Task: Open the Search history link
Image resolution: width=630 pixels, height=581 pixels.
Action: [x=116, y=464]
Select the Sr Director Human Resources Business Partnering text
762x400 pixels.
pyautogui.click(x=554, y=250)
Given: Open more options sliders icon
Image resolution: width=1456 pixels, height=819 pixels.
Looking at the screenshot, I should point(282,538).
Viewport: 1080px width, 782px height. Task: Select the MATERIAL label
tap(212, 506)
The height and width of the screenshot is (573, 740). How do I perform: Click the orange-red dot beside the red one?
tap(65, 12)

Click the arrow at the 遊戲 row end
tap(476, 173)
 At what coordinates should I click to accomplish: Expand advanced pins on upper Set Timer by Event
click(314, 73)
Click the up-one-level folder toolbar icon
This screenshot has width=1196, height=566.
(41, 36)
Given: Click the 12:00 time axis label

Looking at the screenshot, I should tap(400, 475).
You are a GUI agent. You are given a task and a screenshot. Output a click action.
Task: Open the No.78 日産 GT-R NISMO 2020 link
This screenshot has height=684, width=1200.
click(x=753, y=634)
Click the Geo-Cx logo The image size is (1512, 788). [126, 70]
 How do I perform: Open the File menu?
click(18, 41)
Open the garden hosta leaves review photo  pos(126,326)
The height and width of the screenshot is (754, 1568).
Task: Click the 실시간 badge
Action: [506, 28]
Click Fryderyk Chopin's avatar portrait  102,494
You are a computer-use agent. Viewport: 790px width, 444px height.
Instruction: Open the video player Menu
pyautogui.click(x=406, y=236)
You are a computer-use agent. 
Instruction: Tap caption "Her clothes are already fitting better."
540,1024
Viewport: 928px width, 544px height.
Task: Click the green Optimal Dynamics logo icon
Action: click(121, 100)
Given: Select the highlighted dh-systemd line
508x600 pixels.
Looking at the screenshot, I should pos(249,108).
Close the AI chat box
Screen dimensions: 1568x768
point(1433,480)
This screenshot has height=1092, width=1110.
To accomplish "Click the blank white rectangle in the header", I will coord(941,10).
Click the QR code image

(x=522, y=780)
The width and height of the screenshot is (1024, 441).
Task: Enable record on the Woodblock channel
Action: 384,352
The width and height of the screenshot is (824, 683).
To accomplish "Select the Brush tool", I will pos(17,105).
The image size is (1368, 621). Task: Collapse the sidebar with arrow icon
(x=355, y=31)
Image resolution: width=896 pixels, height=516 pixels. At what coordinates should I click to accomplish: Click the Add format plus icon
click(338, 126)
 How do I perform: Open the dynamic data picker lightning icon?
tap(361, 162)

+ + + + + + +

Exercise>
Can you render every line of the material above as a JSON list of strings, with one string per line and the blank lines left out?

The response>
[
  "Task: Open the Search history link",
  "Image resolution: width=630 pixels, height=581 pixels.",
  "Action: [x=116, y=464]",
  "Select the Sr Director Human Resources Business Partnering text",
  "762x400 pixels.",
  "pyautogui.click(x=554, y=250)",
  "Given: Open more options sliders icon",
  "Image resolution: width=1456 pixels, height=819 pixels.",
  "Looking at the screenshot, I should point(282,538).",
  "Viewport: 1080px width, 782px height. Task: Select the MATERIAL label",
  "tap(212, 506)",
  "The height and width of the screenshot is (573, 740). How do I perform: Click the orange-red dot beside the red one?",
  "tap(65, 12)",
  "Click the arrow at the 遊戲 row end",
  "tap(476, 173)",
  " At what coordinates should I click to accomplish: Expand advanced pins on upper Set Timer by Event",
  "click(314, 73)",
  "Click the up-one-level folder toolbar icon",
  "This screenshot has width=1196, height=566.",
  "(41, 36)",
  "Given: Click the 12:00 time axis label",
  "Looking at the screenshot, I should tap(400, 475).",
  "You are a GUI agent. You are given a task and a screenshot. Output a click action.",
  "Task: Open the No.78 日産 GT-R NISMO 2020 link",
  "This screenshot has height=684, width=1200.",
  "click(x=753, y=634)",
  "Click the Geo-Cx logo The image size is (1512, 788). [126, 70]",
  " How do I perform: Open the File menu?",
  "click(18, 41)",
  "Open the garden hosta leaves review photo  pos(126,326)",
  "The height and width of the screenshot is (754, 1568).",
  "Task: Click the 실시간 badge",
  "Action: [506, 28]",
  "Click Fryderyk Chopin's avatar portrait  102,494",
  "You are a computer-use agent. Viewport: 790px width, 444px height.",
  "Instruction: Open the video player Menu",
  "pyautogui.click(x=406, y=236)",
  "You are a computer-use agent. ",
  "Instruction: Tap caption \"Her clothes are already fitting better.\"",
  "540,1024",
  "Viewport: 928px width, 544px height.",
  "Task: Click the green Optimal Dynamics logo icon",
  "Action: click(121, 100)",
  "Given: Select the highlighted dh-systemd line",
  "508x600 pixels.",
  "Looking at the screenshot, I should pos(249,108).",
  "Close the AI chat box",
  "Screen dimensions: 1568x768",
  "point(1433,480)",
  "This screenshot has height=1092, width=1110.",
  "To accomplish \"Click the blank white rectangle in the header\", I will coord(941,10).",
  "Click the QR code image",
  "(x=522, y=780)",
  "The width and height of the screenshot is (1024, 441).",
  "Task: Enable record on the Woodblock channel",
  "Action: 384,352",
  "The width and height of the screenshot is (824, 683).",
  "To accomplish \"Select the Brush tool\", I will pos(17,105).",
  "The image size is (1368, 621). Task: Collapse the sidebar with arrow icon",
  "(x=355, y=31)",
  "Image resolution: width=896 pixels, height=516 pixels. At what coordinates should I click to accomplish: Click the Add format plus icon",
  "click(338, 126)",
  " How do I perform: Open the dynamic data picker lightning icon?",
  "tap(361, 162)"
]